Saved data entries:
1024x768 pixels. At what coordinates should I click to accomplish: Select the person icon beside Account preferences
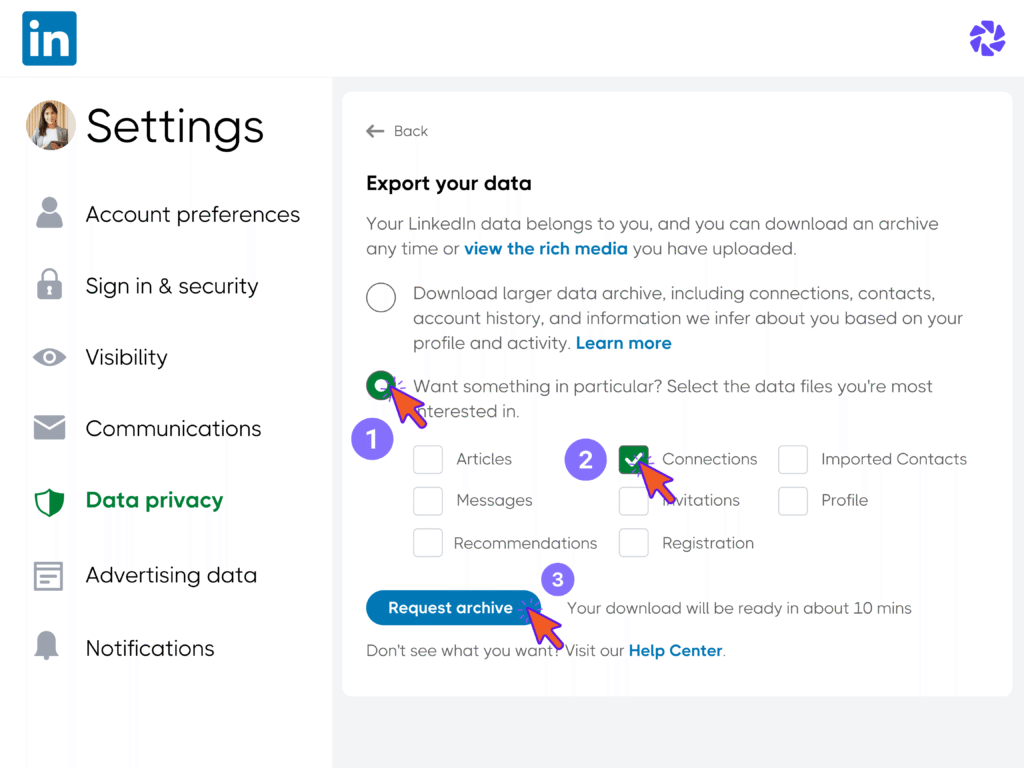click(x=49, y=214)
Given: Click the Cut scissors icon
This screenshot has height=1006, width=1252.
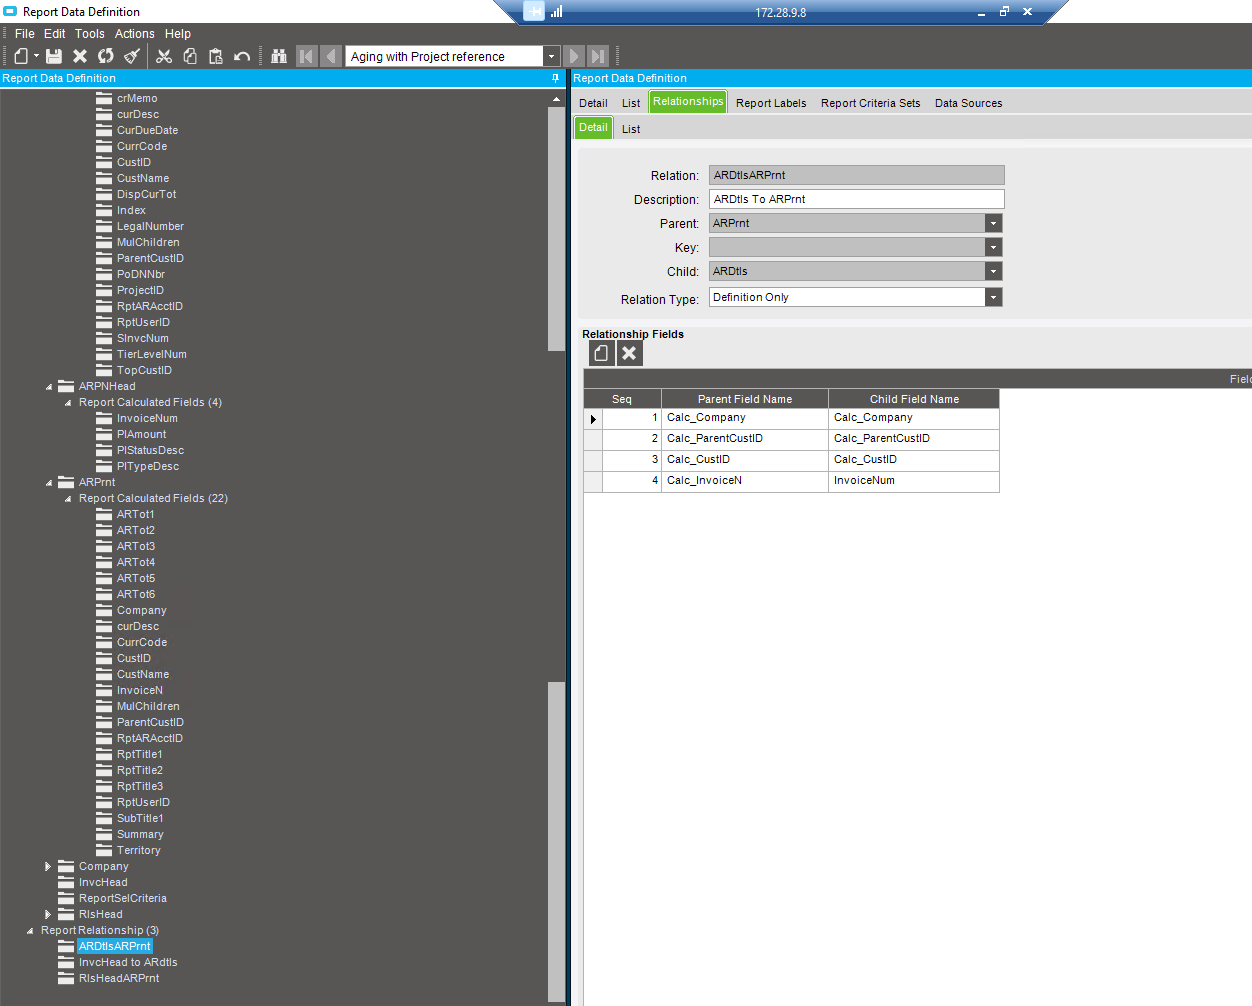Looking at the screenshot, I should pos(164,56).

● **Your instructions**
All of the records above should be returned exactly, though the pictures should not.

● **Solution to the problem**
1024x768 pixels. At what coordinates should I click to accomplish: Select the person icon beside Account preferences
click(x=49, y=214)
Given: Click the Cut scissors icon
This screenshot has height=1006, width=1252.
Looking at the screenshot, I should pos(164,56).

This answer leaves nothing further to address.